LA CREMA SON LOS OJOS DE SU AMADA
El sábado pasado, 27 de octubre de 2018, en la página 60 o contraportada del diario EL PAÍS leí el artículo que Fernando Savater tituló “‘Jaloguín’”, sic, así, sin la diéresis preceptiva. Me refiero, claro está, a la edición de papel, porque en la digital (a la hora que este menda la consultó, doce del mediodía) el término la portaba.
El segundo y último parágrafo de dicho texto es un hermoso canto a la amada difunta, a la compañera ausente: “Ella disfrutaba con Halloween. (…) Ahora llega otra vez Halloween y no logro invocarla a pesar de guardar con mimo desesperado todos los adornos macabramante ingenuos que me dejó”.
El poeta que también acarrea, porta o portea el profesor de Filosofía y filósofo que es Savater acierta al abrir sus ojos y advertir que los de su complementaria ya no están, al comprobar la realidad pura y dura, que llega otro Halloween (y él, Savater, ya no disfruta lo que disfrutaba, porque ella ya no está a su vera y ya no puede disfrutar de él, Halloween) y, jugando con la forma de la palabra inglesa, él ya no halla a su bien, su su(pre)mo bien, la mujer que lo complementaba o completaba, la mitad de su alma, aletargada o dormida (que acaso muera, de manera definitiva, cuando lo haga él).
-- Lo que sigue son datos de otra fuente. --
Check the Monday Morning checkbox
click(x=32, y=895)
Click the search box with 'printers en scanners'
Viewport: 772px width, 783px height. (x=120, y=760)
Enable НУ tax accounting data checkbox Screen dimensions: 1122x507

El vate enamorado que, sin hesitación, es Savater, que guarda con fidelidad y lealtad, como oro en paño, como si fuera el personaje imperecedero que salió del magín de Jorge Luis Borges, Funes el memorioso, todos los momentos importantes de su existencia, que lo fueron todos los que vivió con ella, todos, excepto quizá los que compartió con ella, cadáver, que rememora todos los recuerdos que estos le dejaron en su memoria y en su piel, vive ahora con miedo cerval la macabra realidad, que se le impone con toda su crudeza, la soledad.
Ahora comprendo el porqué; ahora entiendo por qué Savater olvidó de manera involuntaria, colocar la crema (la crème de la crème, como dicen y escriben los franceses), la diéresis. Los dos puntos de la crema son los ojos de su amada que ya no pueden verlo a él, los ojos de ella que él tanto echa de menos, en falta.